Description of the task
All lines from the one containing "The width and" through the end of the material are to be given back exactly, without pictures.

Available records section start

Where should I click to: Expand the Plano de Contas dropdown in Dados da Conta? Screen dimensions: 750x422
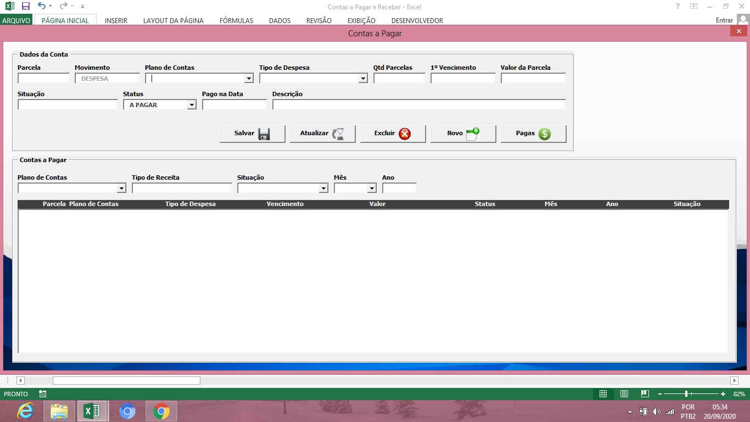249,79
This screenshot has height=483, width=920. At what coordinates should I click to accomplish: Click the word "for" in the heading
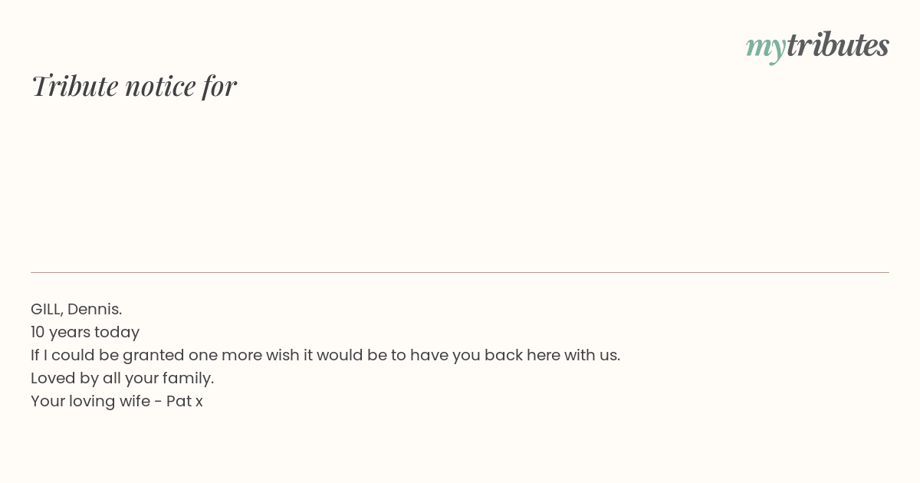coord(219,86)
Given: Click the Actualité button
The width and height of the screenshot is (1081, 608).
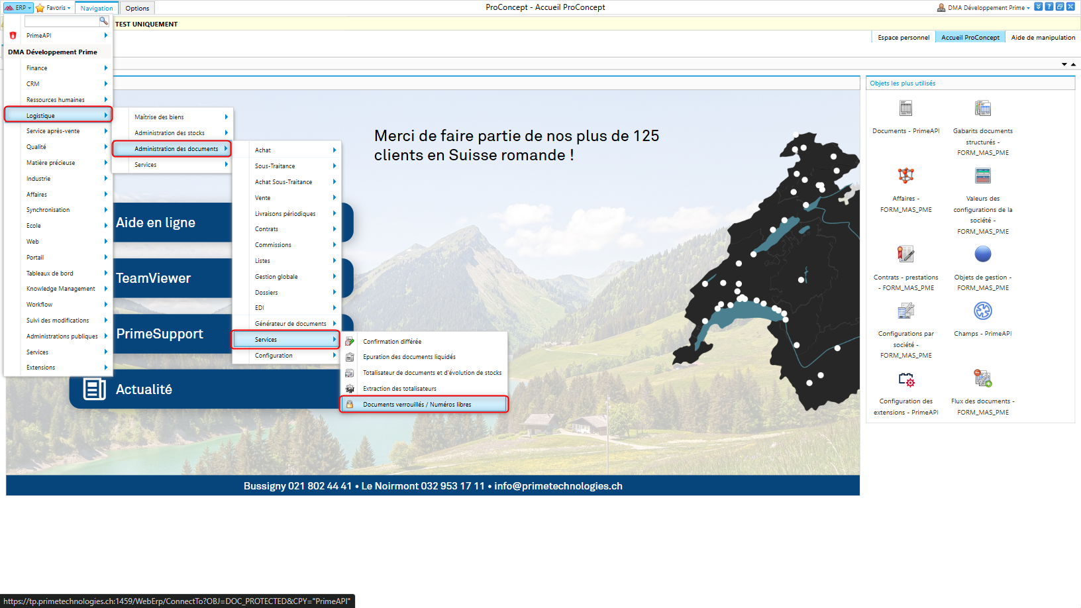Looking at the screenshot, I should (144, 389).
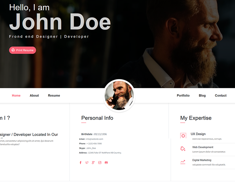Image resolution: width=235 pixels, height=185 pixels.
Task: Open the Twitter profile icon
Action: 87,163
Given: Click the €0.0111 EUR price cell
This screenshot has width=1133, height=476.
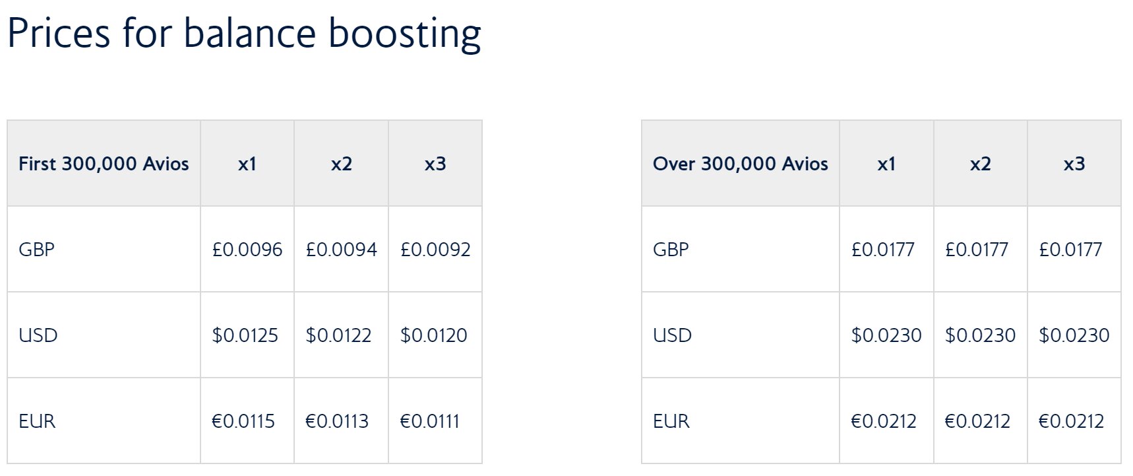Looking at the screenshot, I should pos(435,421).
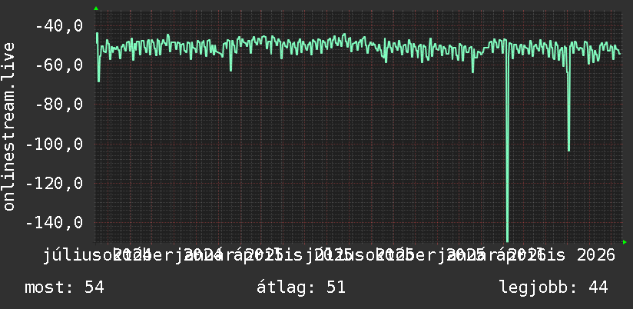Image resolution: width=633 pixels, height=309 pixels.
Task: Click the green arrow ending the X axis
Action: tap(625, 242)
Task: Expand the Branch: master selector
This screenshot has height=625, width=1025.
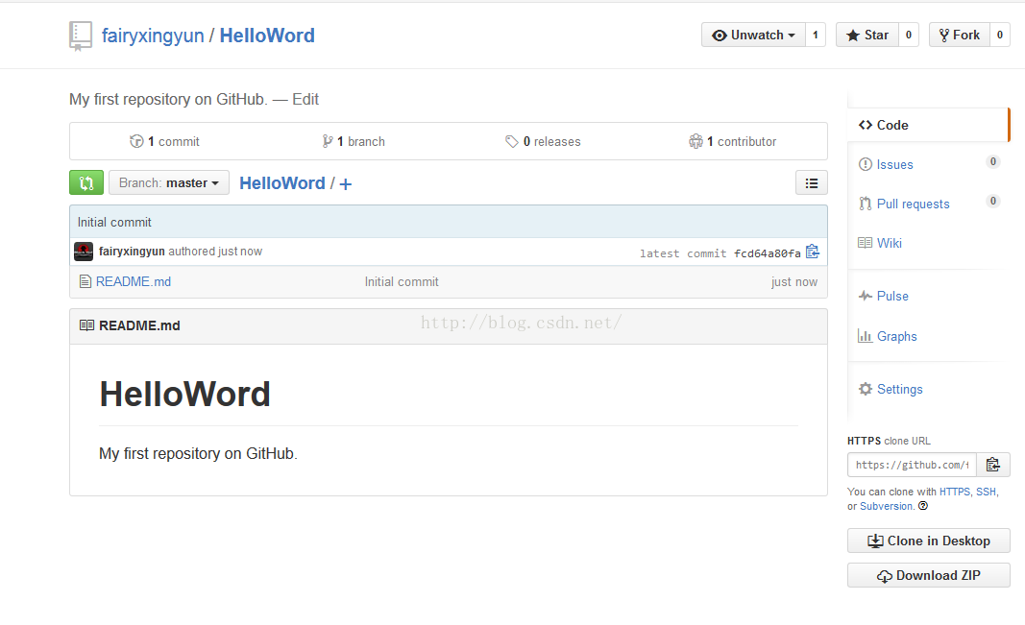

Available records section end

Response to the exercise
The width and height of the screenshot is (1081, 608).
Looking at the screenshot, I should (144, 389).
Image resolution: width=235 pixels, height=185 pixels.
Task: Open the Twitter profile icon
Action: 87,163
Given: Click the €0.0111 EUR price cell
This screenshot has width=1133, height=476.
Looking at the screenshot, I should pos(435,421).
Image resolution: width=633 pixels, height=309 pixels.
Task: Click the green arrow ending the X axis
Action: tap(625, 242)
Task: Expand the Branch: master selector
This screenshot has height=625, width=1025.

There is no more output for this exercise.